Behind Kuy, Tasahre moved a fraction. Her head turned. Her eyes opened. She looked at Berren.
‘Well? A leg? An eye? A voice? A day? Three lovers you’ll never have? An emperor? Take it!’ He pressed the golden knife forward. Berren collapsed, helpless. The way the ghost-face of the warlock was looking at him made his insides squirm.
Tasahre was starting to rise. Berren’s hands reached out of their own accord and took the knife, just as they had taken paper and quill before. They clutched the hilt together. Slowly, no matter how hard he tried to tell them not to, they turned the blade towards him. He knelt forward.
‘Yes! Now see!’ The rage of shadows around Kuy was fading. He was using all of his power on Berren now. Tasahre was almost on her feet.
He couldn’t help himself. The knife jerked, the blade pushing into his skin, his own hands pressing it deeper and deeper towards his heart. He screamed but there was no pain. Instead he felt a pressure in his head and suddenly he could see himself, as though he was looking in a mirror; but he wasn’t seeing his skin, he was looking at what lay underneath, at his soul, an endless tangle of threads like a spider’s web wrapped within itself.
‘Tell the knife! Make it your promise: You will be unswervingly loyal to my desires. And then cut, Berren, cut! Three little slices. You! Obey! Me!’
With each command the knife sliced a little piece away from Berren’s soul. His own hand was making him into the warlock’s slave! Even as he cut, he could see it working, see how each thread mattered, how each strand made up what he was, how each cut made him more of a slave. The knife showed him all of it, exactly as it was and would be. Kuy crouched over him. He threw back his head and laughed. ‘Stupid boy! I could have given you everything and you throw it in my face and for what? For a monk? For a girl? Stupid, foolish-’
Tasahre rose behind him and drove both her swords into the witch-doctor’s back. He screamed and staggered away, wringing his hands, looking down at himself, at the two sword-points sticking out of his chest.
‘What have you done?’ Darkness poured from the corner of his mouth. Berren hoped it was blood. He scrabbled backwards to get away, still on his hands and knees.
Kuy’s voice grew stronger and full of fury. An invisible force clamped itself around Berren’s throat, strangling any thought of protest. ‘I am no hedge witch! You cannot do this! Not here! This is my domain!’ As Kuy’s words rang out, the candles that lit the room seemed to burn ever brighter, yet the air itself was turning black. Unseen hands gripped Berren, holding him rigid. Forms grew out of the blackness in the air; they swirled around the warlock, shifting and morphing so Berren caught only glimpses of what they were, but those glimpses were of monstrous terrors, with eyes that glared and teeth that snapped, of claws and spines and withered hands that would reach through flesh to scar his soul. The nightmares strained, as though somehow tethered to the warlock. Horrors.

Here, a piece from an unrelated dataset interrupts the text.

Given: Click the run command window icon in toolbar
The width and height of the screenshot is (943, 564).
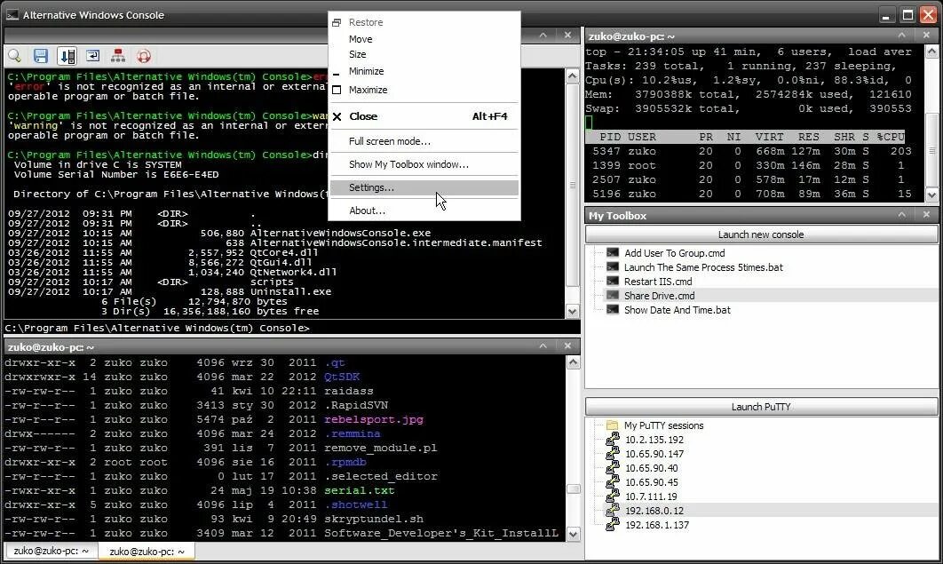Looking at the screenshot, I should pyautogui.click(x=92, y=55).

Kuy lurched forward and slashed at Berren with the knife. He was like a ghost now, a translucent milky white, half there and half not, but the knife was still real enough. Desperately, Berren threw up a hand to ward off the blow. Pain seared down his left arm. ‘They hunger,’ shrieked Saffran Kuy. Black mist poured out of his mouth. His voice had become something else, a deep growling thing that seemed to come from the walls themselves and filled every corner of Berren’s head. ‘They have your scent! They will find you! However far you run, they will seek you out and gorge themselves on you! Do you understand, boy? You can’t just walk away from here, not from me!’

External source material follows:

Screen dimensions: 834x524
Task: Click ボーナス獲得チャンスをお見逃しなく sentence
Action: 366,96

Behind him the room filled with light, sunlight pouring in through the broken door. Tasahre had two fingers raised, held out towards the warlock. She was quivering with tension, while the sunlight flowed around her. Her outstretched hand shone so bright Berren had to squeeze his eyes shut.
‘Shadows be gone!’ cried Tasahre. The nightmares vanished and Kuy reeled away,
staggering, still with Tasahre’s swords stuck through him. His voice broke to his usual whisper.
‘Destiny!’ He staggered away into the darkness. Tasahre strode after him, burning with light. Berren followed after her.
‘Be gone!’
Kuy stumbled away, crashing past crates and boxes and piles of books, knocking down candles. A bundle of old parchments tumbled together and caught aflame. ‘You will die twice, boy! At your own hands each time!’
The warlock was falling apart, his hands dissolving like smoke. He lurched down a hallway and into another room at the end, as cavernous as the first.
‘Be gone!’ Tasahre was closing on him. One by one, candles flickered and died, plunging the room into darkness except for the light that shone from her. The warlock was half vanished, his arms and legs formless stumps, shadows swirling around him. But here he stopped and turned.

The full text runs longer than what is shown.